──────── DATA SHOWN ────────

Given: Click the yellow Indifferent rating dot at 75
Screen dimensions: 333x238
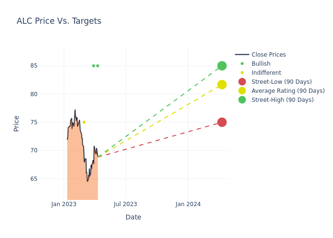Looking at the screenshot, I should point(84,122).
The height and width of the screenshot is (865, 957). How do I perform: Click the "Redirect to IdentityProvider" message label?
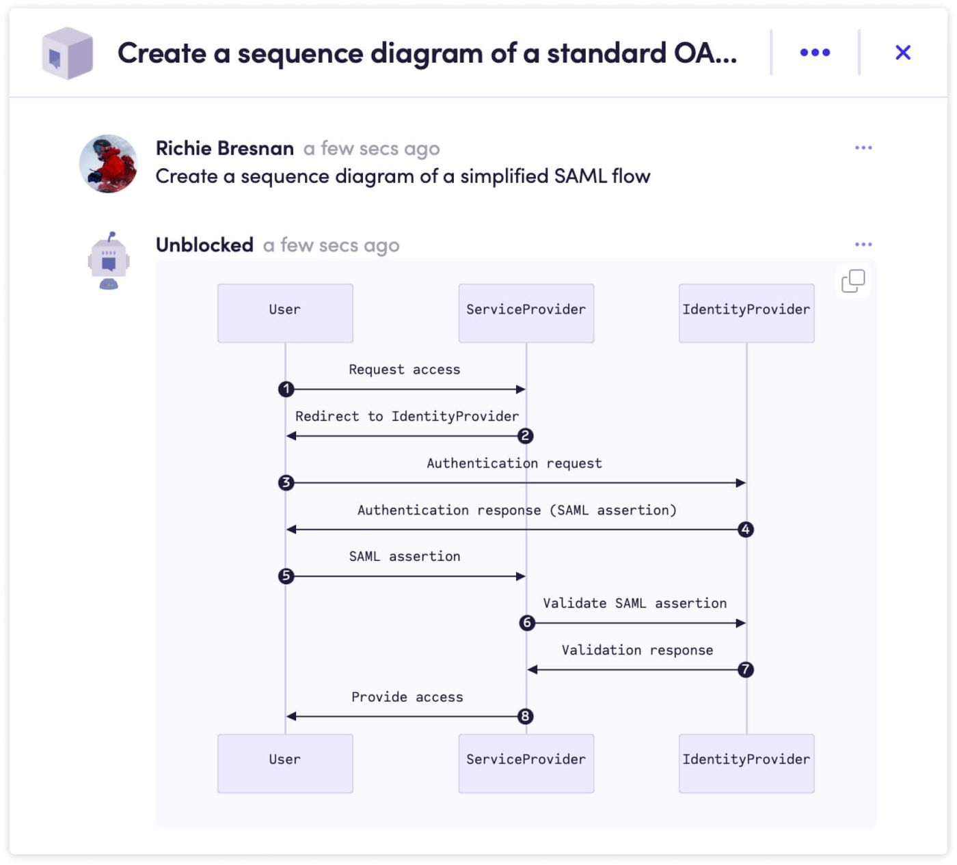[x=407, y=417]
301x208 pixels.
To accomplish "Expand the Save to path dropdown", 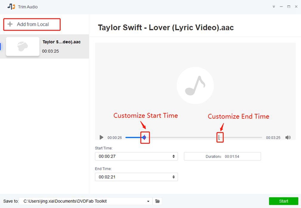I will (x=148, y=201).
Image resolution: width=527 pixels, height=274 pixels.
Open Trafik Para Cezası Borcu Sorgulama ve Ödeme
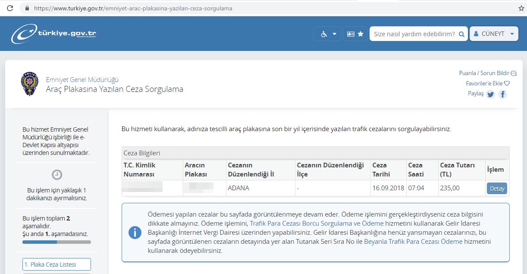click(317, 223)
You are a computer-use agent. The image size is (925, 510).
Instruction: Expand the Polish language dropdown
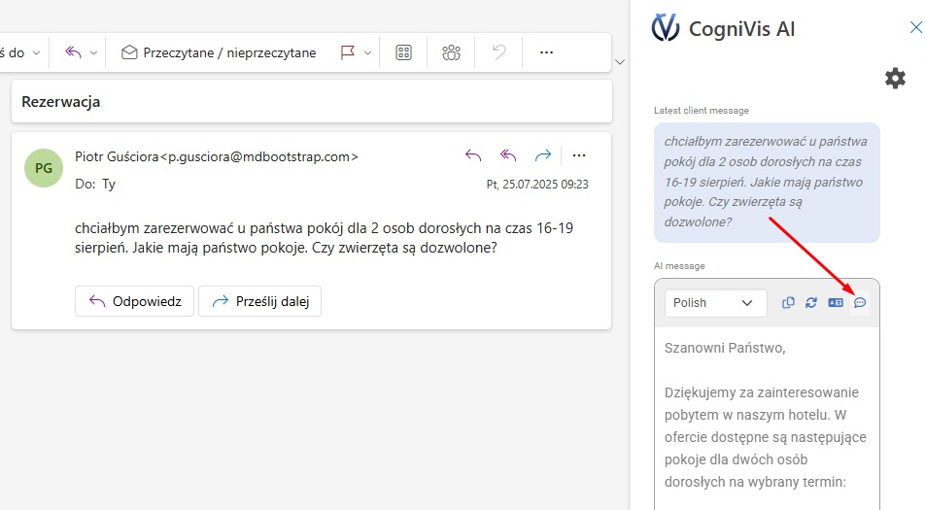pyautogui.click(x=713, y=303)
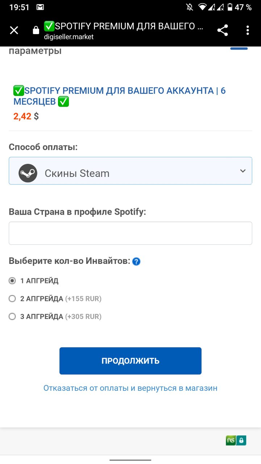This screenshot has width=261, height=464.
Task: Tap the Steam logo icon in payment method
Action: [28, 173]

────────

### WHAT IS EXPECTED
Set down only the lines from the one with "Image resolution: width=527" through the end of the entries, exactly as they appear, leaving out each picture.

### SOLUTION BELOW
Image resolution: width=527 pixels, height=274 pixels.
Open Trafik Para Cezası Borcu Sorgulama ve Ödeme
click(317, 223)
You are a computer-use agent. The image size is (925, 510).
Instruction: Expand the Polish language dropdown
pyautogui.click(x=713, y=303)
This screenshot has width=261, height=464.
Task: Tap the Steam logo icon in payment method
Action: [28, 173]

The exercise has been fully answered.